--- START OF Extracted data ---

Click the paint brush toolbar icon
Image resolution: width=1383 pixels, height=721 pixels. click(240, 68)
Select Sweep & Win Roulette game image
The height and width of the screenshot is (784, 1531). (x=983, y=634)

--- END OF Extracted data ---
--- START OF Extracted data ---

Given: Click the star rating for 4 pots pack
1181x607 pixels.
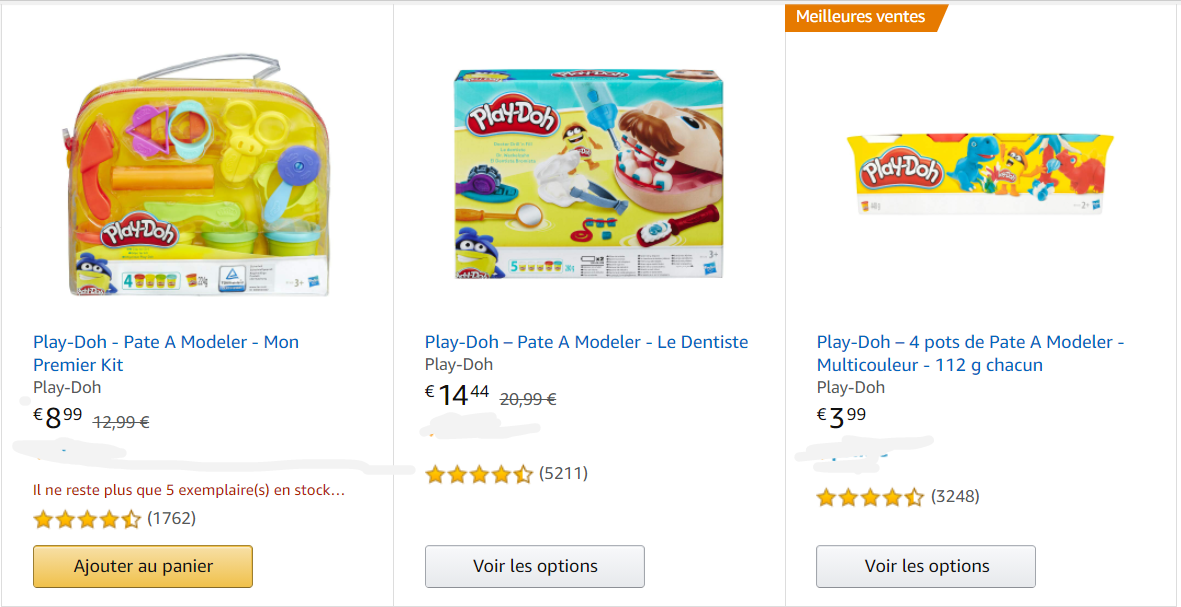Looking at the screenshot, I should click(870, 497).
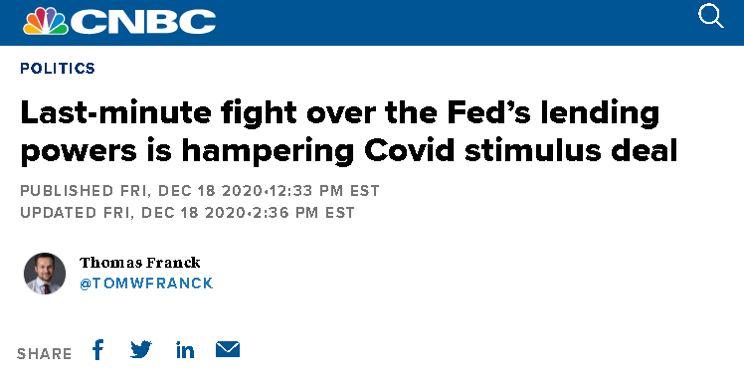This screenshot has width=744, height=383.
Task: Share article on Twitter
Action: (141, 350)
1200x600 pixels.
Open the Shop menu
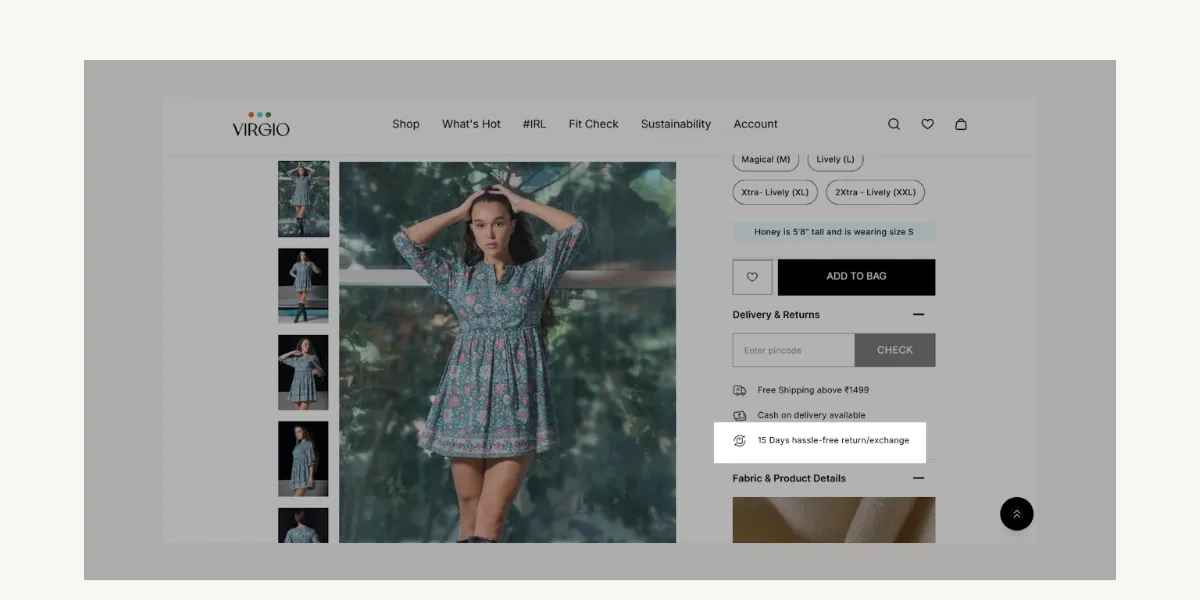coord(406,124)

--- END OF Extracted data ---
--- START OF Extracted data ---

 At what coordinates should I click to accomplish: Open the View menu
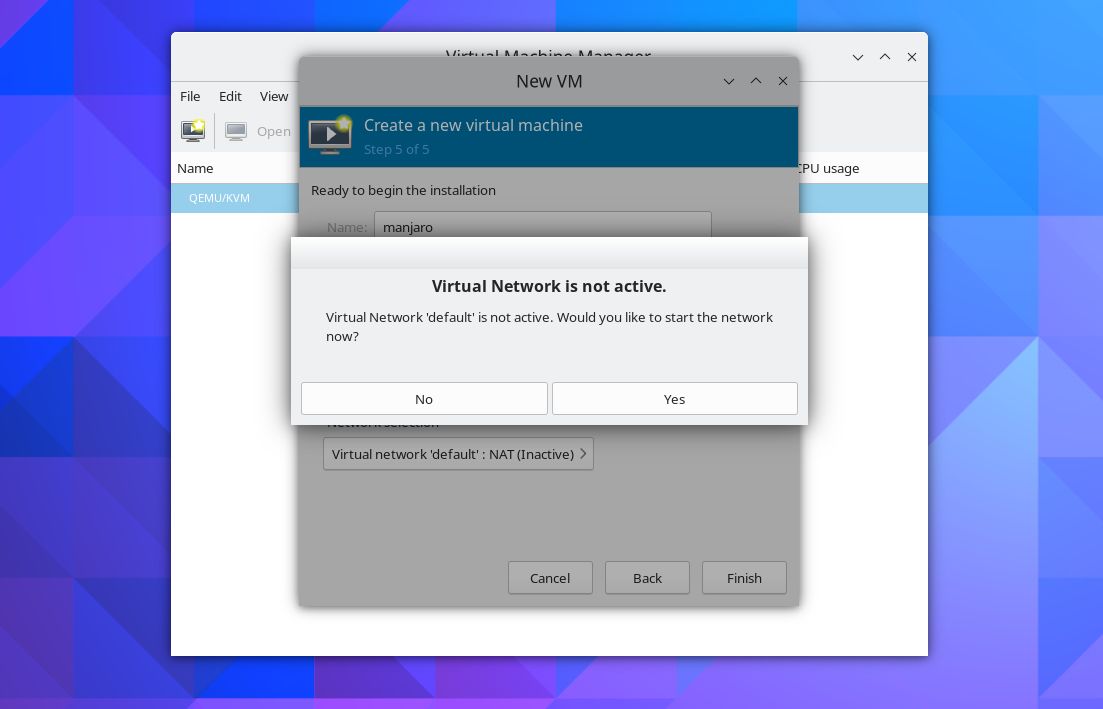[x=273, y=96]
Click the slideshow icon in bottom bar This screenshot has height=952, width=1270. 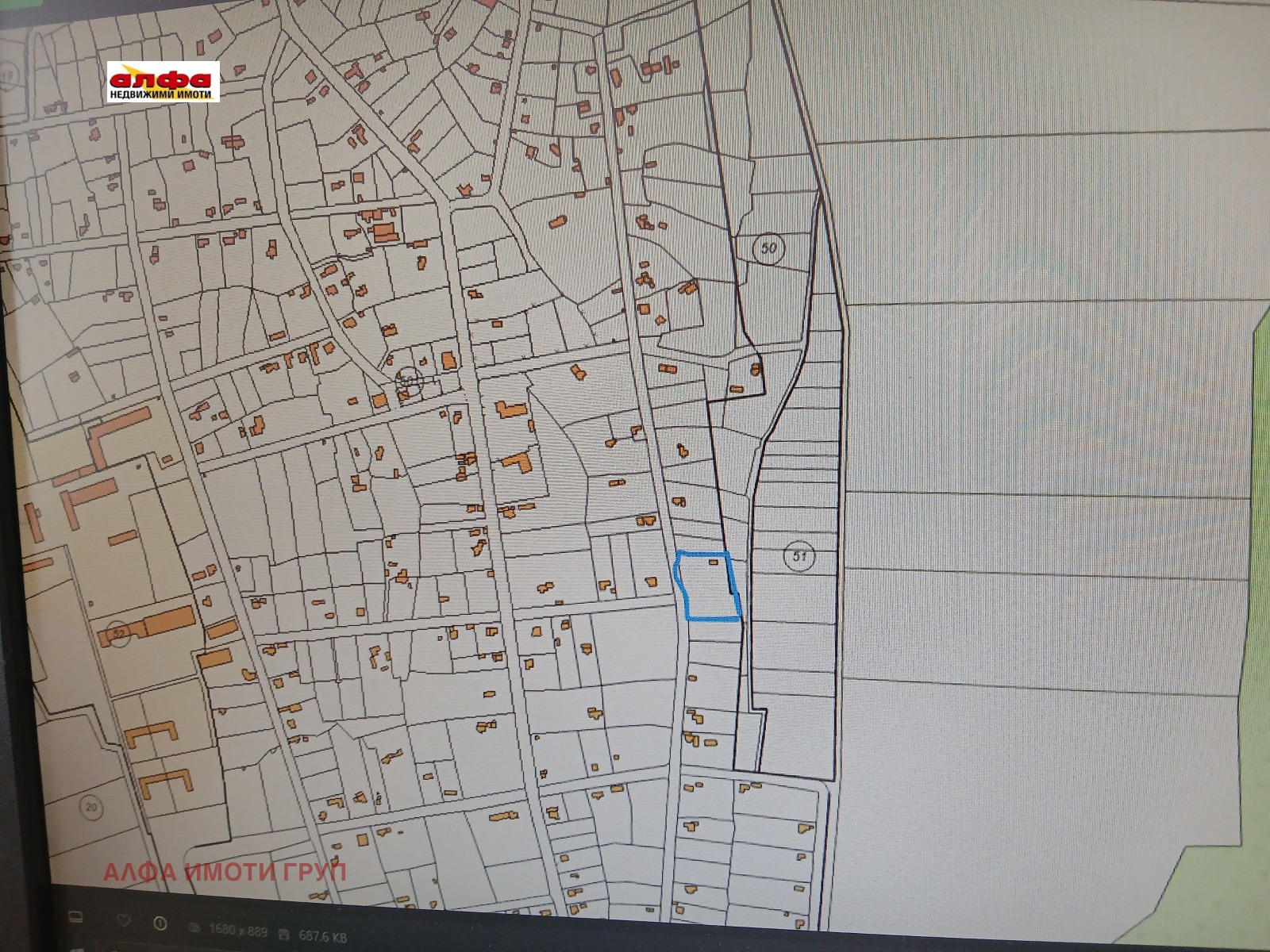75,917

--- END OF Extracted data ---

Format the records between the line containing "Click the paint brush toolbar icon" and the line containing "The height and", inclusive, as a numbered list, omitting any blank lines.

Exercise answer ->
1. Click the paint brush toolbar icon
2. Image resolution: width=1383 pixels, height=721 pixels. click(240, 68)
3. Select Sweep & Win Roulette game image
4. The height and width of the screenshot is (784, 1531). (x=983, y=634)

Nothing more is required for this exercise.